Kitlenin içinde her yaş grubundan her kesimden insan var. Kale’nin ala burs saç kesimli taklit giyinen kara yağız gençleri, Yalı’nın, Karşıyaka’nın eli yüzü düzgün marka delikanlıları. Bu coğrafyanın bütün lanetlileri, yoksullar, diptekiler buluşuyorlar bu meydanda. Meydan büyük, meydan derin, doldukça dolup taşıyor sandallarla kıyılara apartmanlara, balkonlara.

Kürsüden anonslardaki “Serkeftin” kelimesine takılıyor bir delikanlı. Yanında hiç tanımadığı birine dönüp soruyor:

-Serkeftin ne demek abi?

Yanındaki hafif göbekli iri yarı gözlüklü adam:

-Ben Yörük’üm,  Sen en iyisi bilene sor, diyor.

Başka biri sorunun cevabını fısıldıyor.

Alanın ortalarına doğru yaşlı bir teyze bulunduğu yerden kalabalığı az bulmuş olacak ki:

-Parasızlıktan dört oğlumu evde bırakmak zorunda kaldım, diyor, yanındaki hiç tanımadığı birilerine.

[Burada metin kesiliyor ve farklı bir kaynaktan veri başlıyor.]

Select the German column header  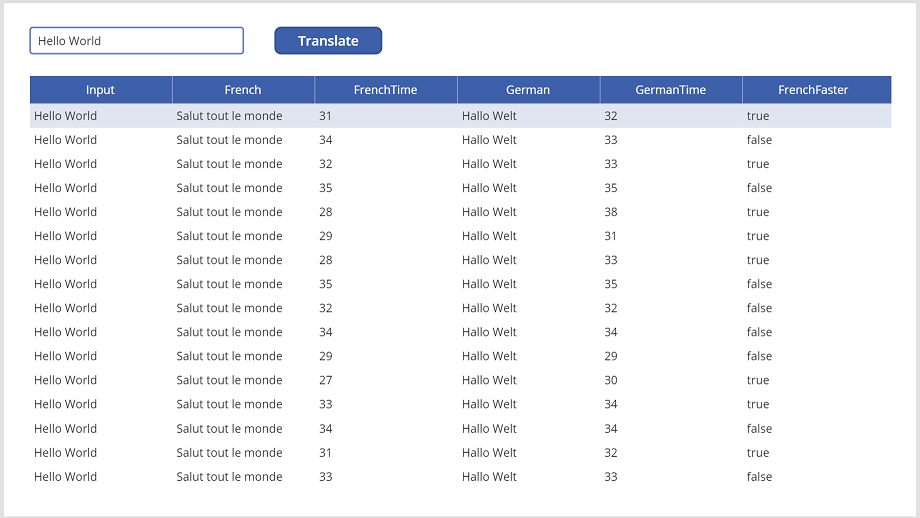pyautogui.click(x=528, y=90)
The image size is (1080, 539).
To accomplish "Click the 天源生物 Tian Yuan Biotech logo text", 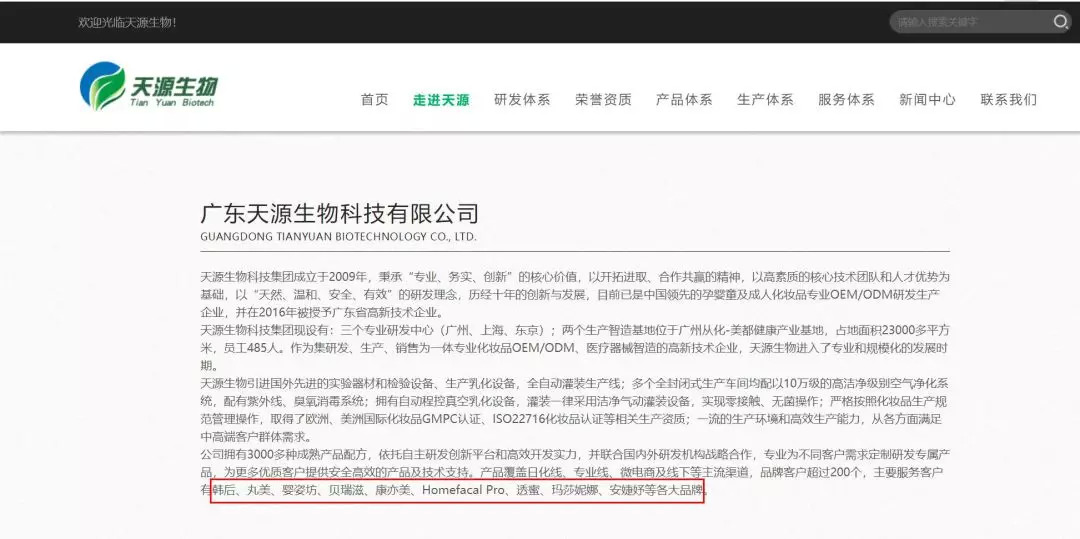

Bir başka birisi telefonla televizyondan canlı izlemekte olduğu alandaki görüntünün gerçekliğini sorgulayan arkadaşına:

-Loo ne bilim! Buradan ucu görünmüyor, diye cevaplıyor karşıdaki ısrarcı arkadaşını.

Sonra beklenen an geliyor. Meydan dalgalanıyor. Kürsüdeki güvercin gökyüzüne kanatlanıyor.

Soluk soluğa Toroslara, Zagroslara, oradan Ege’ye halkların kardeşlik denizine doğru.

Barışa kanat çırpıyor bütün kalpler, kanayan yaralarını saklayarak acılarını yarıştırmadan.